Similar stories emerged in the UK, where real estate markets almost completely stopped for 50 days during lockdown, causing a rush of demand when it reopened. “Enquiry activity has been extraordinary,” Damian Gray, head of Knight Frank’s Oxford office told World Property Journal. “I've never been contacted by so many people that want to live outside London."

Several estate agencies in London have reported a rush for properties since the market opened back up, particularly for more spacious properties with outdoor space. However, Mansion Global noted this is likely due to pent up demand from 50 days of almost complete real estate shutdown, so it’s hard to tell whether that trend will continue.

There’s a wide world of speculation about the long-lasting changes to real estate caused by the coronavirus, but many industry experts say there will indeed be change.

In May, The New York Times reported that three of New York City’s largest commercial tenants — Barclays, JP Morgan Chase and Morgan Stanley — have hinted that many of their employees likely won’t be returning to the office at the level they were pre-Covid.
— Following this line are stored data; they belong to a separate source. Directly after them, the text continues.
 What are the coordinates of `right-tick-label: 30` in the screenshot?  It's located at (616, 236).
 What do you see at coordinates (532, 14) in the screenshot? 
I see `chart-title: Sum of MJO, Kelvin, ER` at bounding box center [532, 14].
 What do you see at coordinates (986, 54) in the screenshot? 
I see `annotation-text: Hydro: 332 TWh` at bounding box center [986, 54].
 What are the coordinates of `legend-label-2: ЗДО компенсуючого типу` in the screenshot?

Until workers are able to safely return to offices, it’s impossible to tell exactly how much office space will stay vacant post-pandemic. On one hand, businesses could require more space to account for physical distancing; on the other hand, they could embrace remote working permanently, or find some middle ground that brings fewer people into the office on a daily basis.

“It’s tough to say anything to the office market because most people are not back working in their office yet,” says Robert Knakal, chairman of JLL Capital Markets. “There will be changes in the office market and there will likely be changes in the residential market as well in terms of how buildings are maintained, constructed, [and] designed.”
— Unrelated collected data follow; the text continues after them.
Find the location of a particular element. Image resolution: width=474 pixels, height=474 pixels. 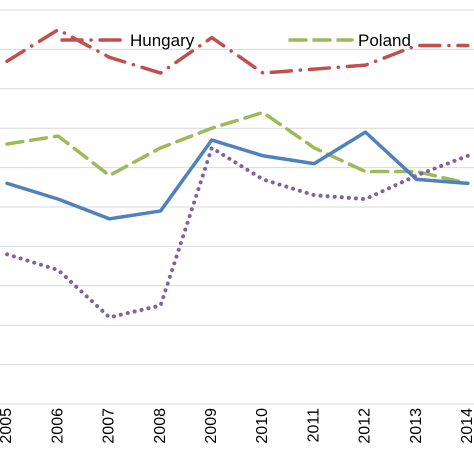

x-tick-label: 2013 is located at coordinates (416, 426).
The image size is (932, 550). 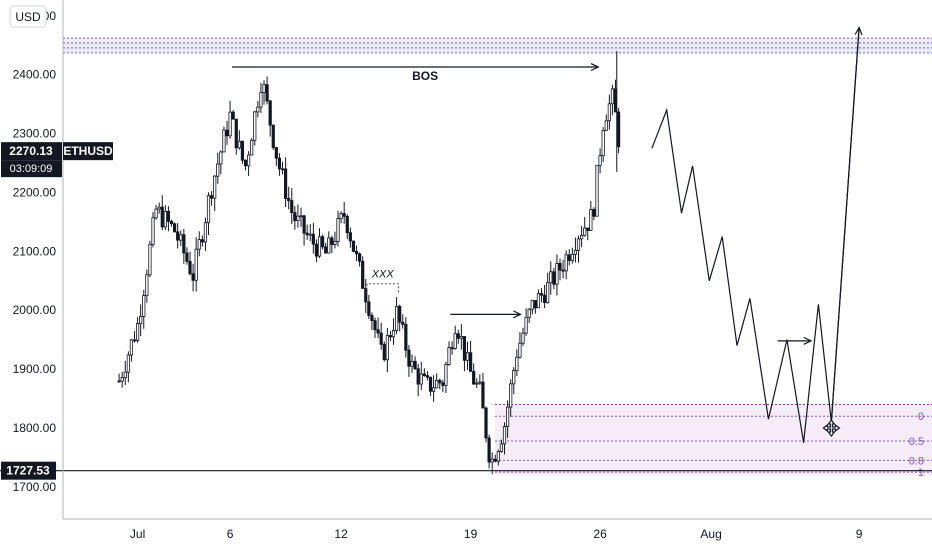 I want to click on y-tick-label: 1900.00, so click(x=35, y=369).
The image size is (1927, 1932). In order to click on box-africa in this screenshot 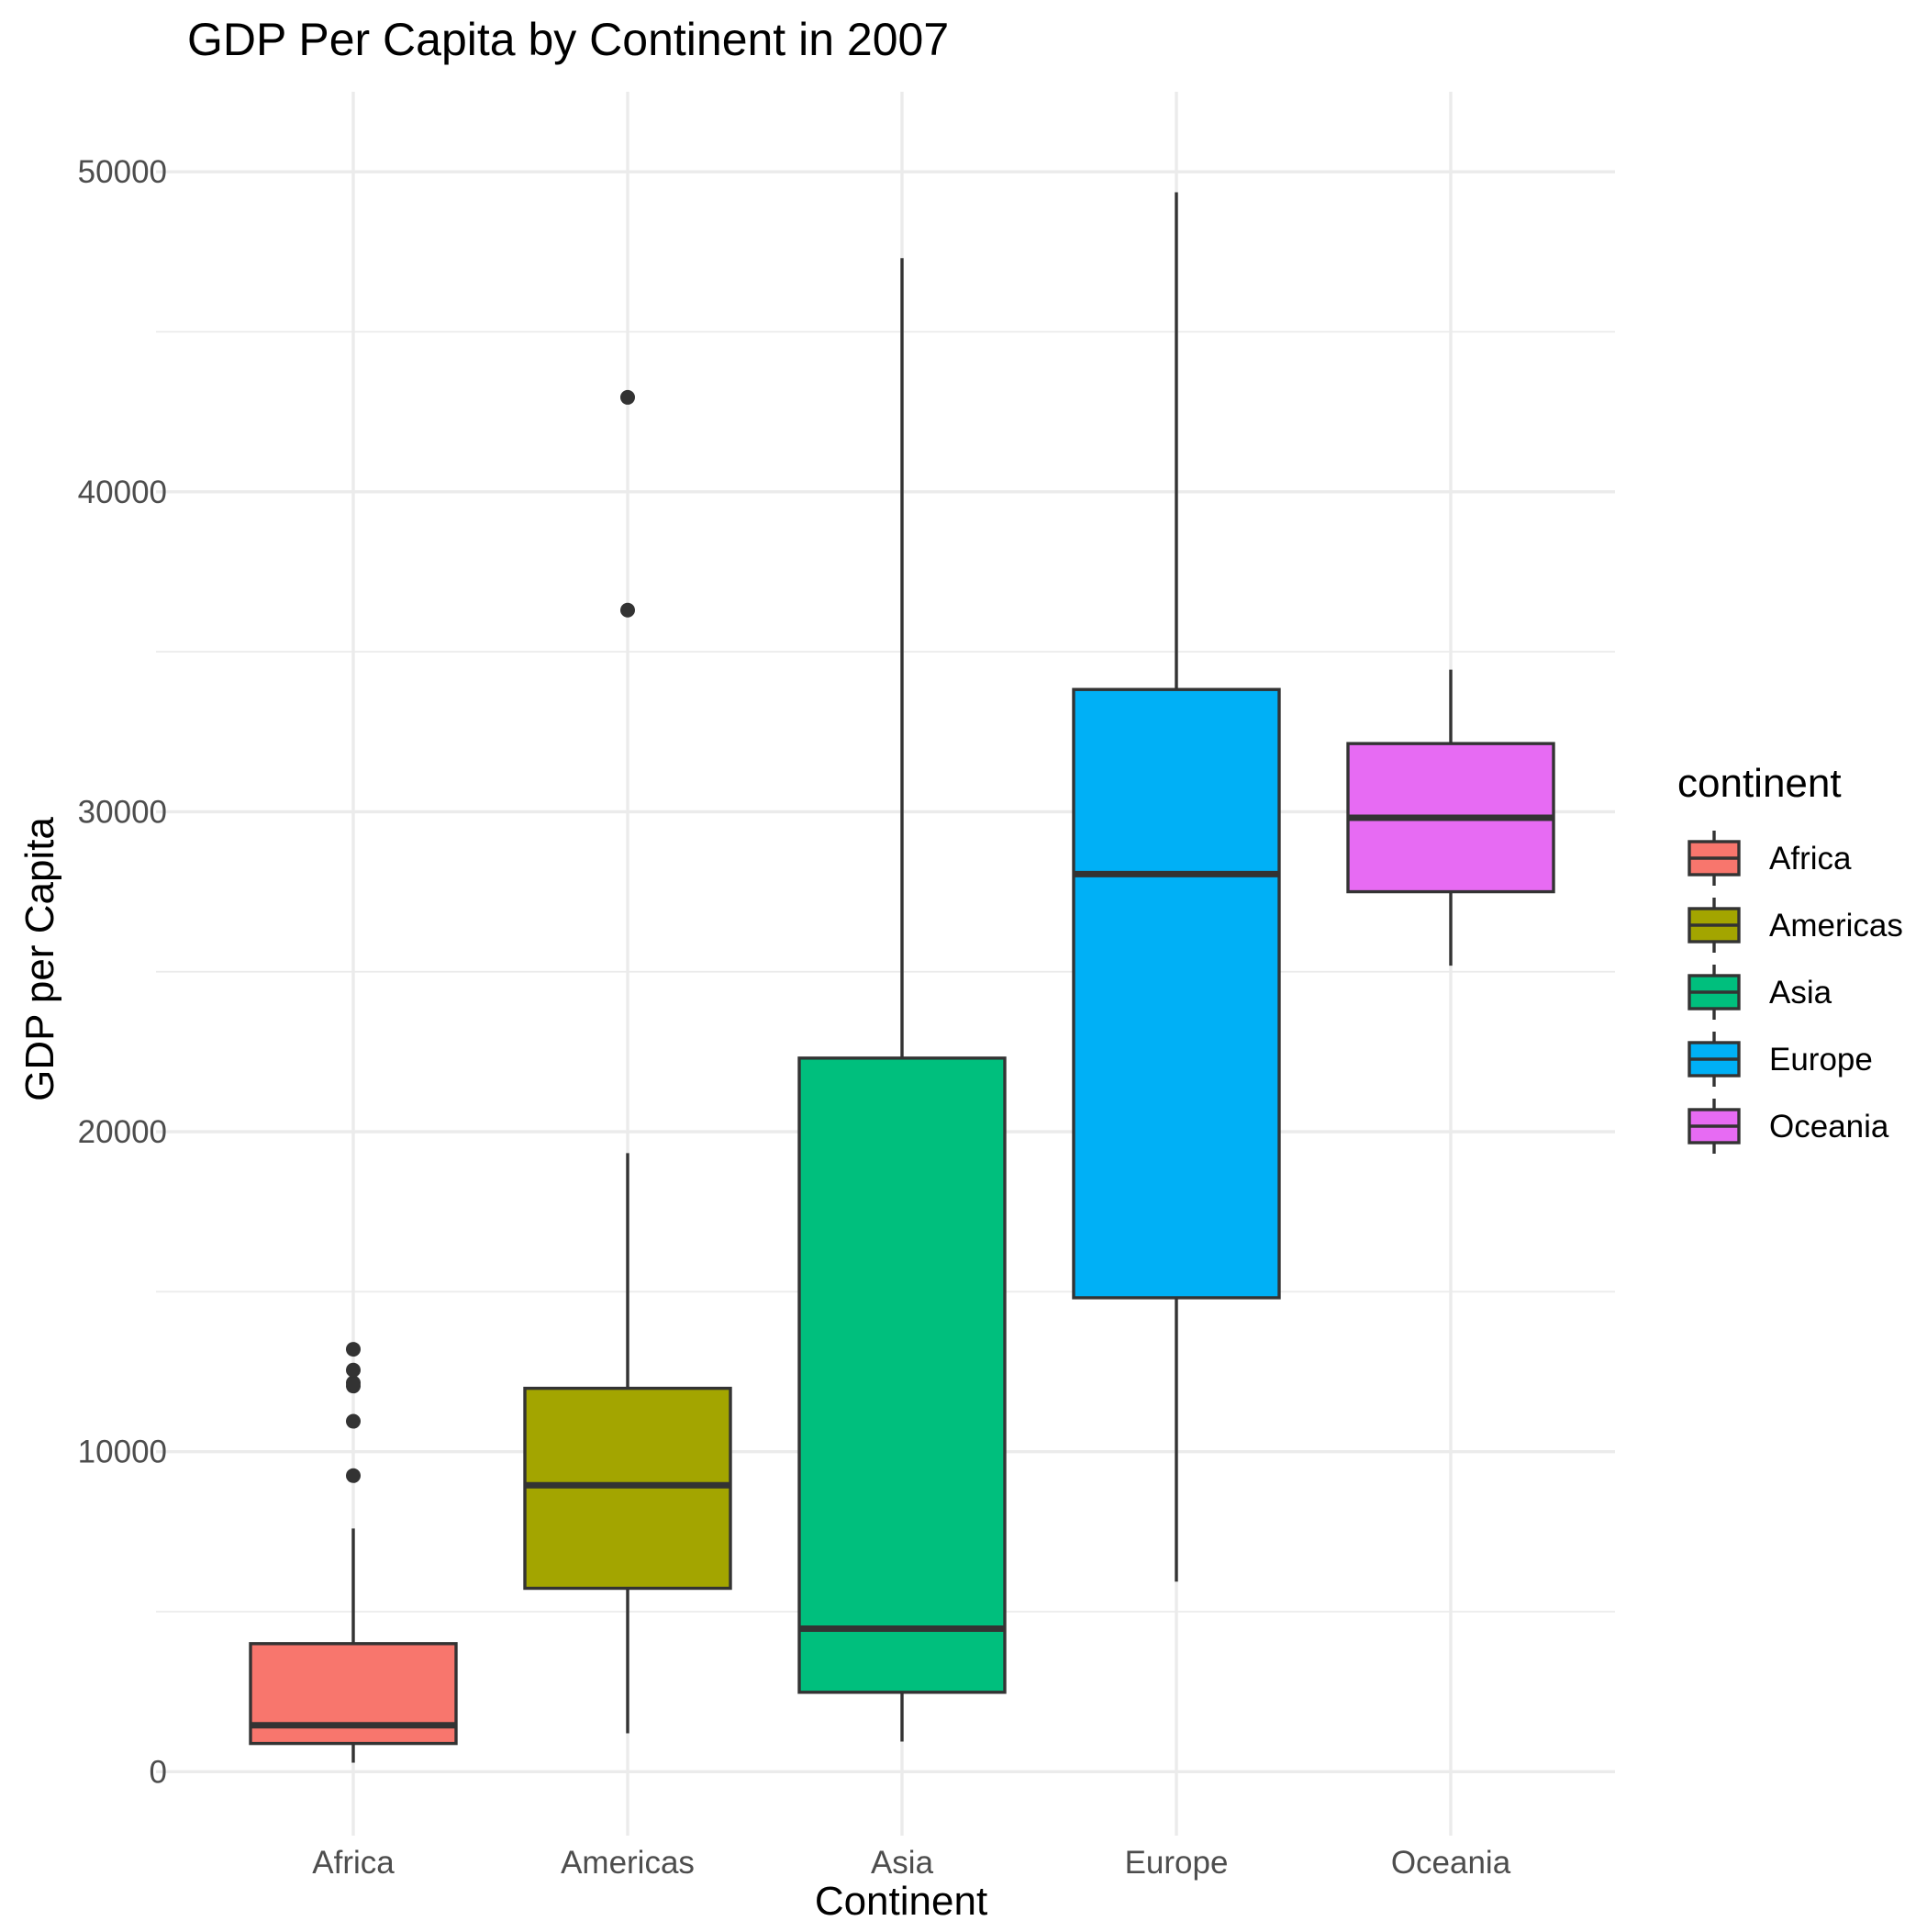, I will do `click(354, 1552)`.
Those who do return to the office may find a reversal of recent design trends that favoured open, airy layouts with desks clustered tightly together. “The space per employee likely to go up would counterbalance the folks who are no longer coming into the office,” Knakal says.

There has been some discussion of using newly vacant office space for residential needs, and while that’s appealing to housing advocates in cities that sorely need more housing, Bill Rudin, CEO of Rudin Management Company, recently told Spectrum News that the conversion process may be too difficult to be practical.

"I don’t know the amount of buildings out there that could be adapted," he said. "It’s very complicated and expensive.

While there’s been tumult in San Francisco’s rental scene, housing developers appear to still be moving forward with their plans, says Dan Sider, director of executive programs at the SF Planning Department.

“Despite the doom and gloom that we all read about daily, our office continues to see interest from the development community – particularly larger, more established developers – in both moving ahead with existing applications and in submitting new applications for large projects,” he says.

How demand for those projects might change and what it might do to improve affordable housing is still unknown, though “demand will recover,” Sider predicts.

Johanna Flashman is a freelance writer based in Oakland, California.